WDYT @zbynek @halkeye @kmartens27 @MarkEWaite @dduportal?
404 would be better than 403, thanks for looking into that. Maybe it's enough to show the 404 page for the removed content and let visitors use the search instead of creating redirects, at least for most cases?
I propose to reactivate the
--delete
option, to cleanup empty folders to get 404 errors instead of 403, and then to list the first block "blog, doc, etc." of pages in a jenkins.io issue so they can be evaluated and eventually redirected case by case later.WDYT @zbynek @halkeye @kmartens27 @MarkEWaite @dduportal?

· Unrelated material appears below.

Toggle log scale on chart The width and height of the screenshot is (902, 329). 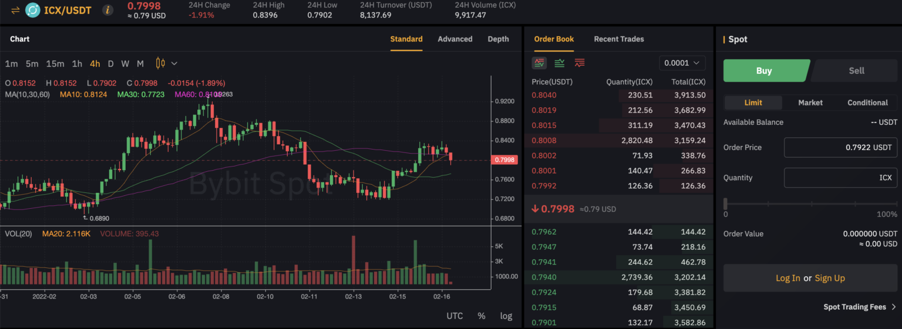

LGTM for me on this plan (don't forget to announce it!)
+1 from me as well
That makes sense to me, +1 for me!
I propose to reactivate the
--delete
option, to cleanup empty folders to get 404 errors instead of 403, and then to list the first block "blog, doc, etc." of pages in a jenkins.io issue so they can be evaluated and eventually redirected case by case later.

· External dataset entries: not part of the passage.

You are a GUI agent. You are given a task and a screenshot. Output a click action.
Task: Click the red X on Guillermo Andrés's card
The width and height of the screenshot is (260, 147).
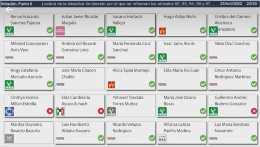[254, 111]
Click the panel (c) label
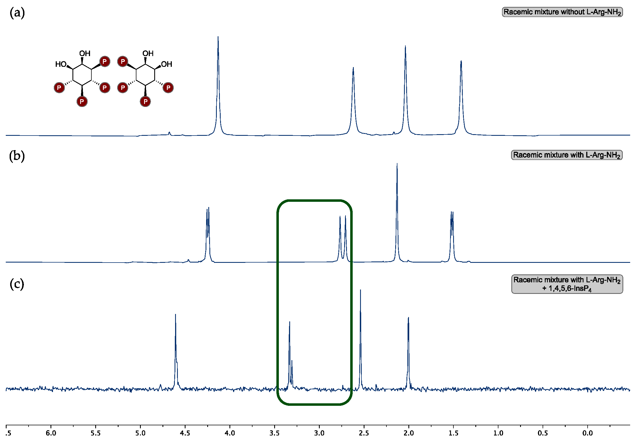 pyautogui.click(x=17, y=284)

Deletion activated again and empty folders deleted.
TODO: jenkins.io issue.
Update: we have 2 cases of "moved pages" caught by users:
=> the "configuration for reverse proxy" pages sounds like they will need redirections.
Opened a pull request to take care of the /doc/
content listed in https://github.com/jenkins-infra/helpdesk/issues/3360#issuecomment-1791059171:
/blog/2020/05/18/read-only-jenkins-announcement: index.html /blog/2020/06/04/digester-removal: index.html /blog/2020/07/30/winsw-yaml-support-2: index.html /blog/2022/01/06/gsoc-2022: index.html /blog/2022/11/14/hacktoberfest-recap: index.html /blog/2022/11/17/jenkins-election-candidates: index.html /blog/2023/03/29/android-and-jenkins: index.html /blog/2023/04/10/jenkins-newsletter: index.html /blog/2023/07/16/third-party-repository-detection-probe: index.html /blog/2023/09/09/incremental-build-detection-probe: index.html
Not sure it worth adding a redirection for them.
/doc/developer: .htaccess
: not needed anymore ✅
/doc/developer/404: index.html
: not needed anymore ✅
/doc/developer/architecture/security: index.html
: already redirects to https://www.jenkins.io/doc/developer/security/ ✅
/hangout: index.html
: no need for redirection, was redirecting to a Google Hangout (visio conference) ✅
/node/page: 104.html /node/page: 105.html /node/page: 106.html /node/page: 107.html /node/page: 108.html /node/page: 109.html /node/page: 110.html
/node/tags/essentials: index.html /node/tags/freemium: index.html /node/tags/jenkinsessentials: index.html
I don't know if something should be done for these.
/projects/blueocean/blueocean: index.html /projects/blueocean/roadmap: data.json
/projects/evergreen: index.html
No longer actively maintained, no redirection needed?
/projects/gsoc/2019/project-ideas/discard-builds-step-plugin: index.html /projects/gsoc/2020/project-ideas/artifactory-rest-plugin copy: index.html /projects/gsoc/2020/project-ideas/jx-consolidate-addons-and-apps: index.html /projects/gsoc/2023/project-ideas/JCasC-drift-detector: index.html /projects/gsoc/2023/project-ideas/agent_reconnections_exponential_backoff: index.html /projects/gsoc/2023/project-ideas/automating-plugin-buildmetadata-updates: index.html /projects/gsoc/2023/project-ideas/displaying_plugin_health_scores: index.html
I think these project ideas don't need to be referenced anymore.
/security/gift: index.html
: addressed in https://github.com/jenkins-infra/jenkins.io/pull/6817 ✅
/slides.yaml
: moved to content/_data/indexpage/carousel.yml ✅
/supporters.yaml
: moved to content/_data/indexpage/supporters.yml ✅
/user-handbook.pdf
: removed in #2374 ✅
@kmartens27 @MarkEWaite could you please take a look at my comment above and tell me if a jenkins.io issue should be opened to add some more redirections than the ones in https://github.com/jenkins-infra/jenkins.io/pull/6817
If not, I'll close this issue when the PR will be merged.
Closing as the work looks done, thanks y'all !
As noted in https://github.com/jenkins-infra/jenkins.io/pull/5940#discussion_r1091558214, when a page is removed from the repository, it's not removed from the source website www.origin.jenkins.io cached by Fastly.
We need to find a way to ensure these pages are removed and not indexed anymore.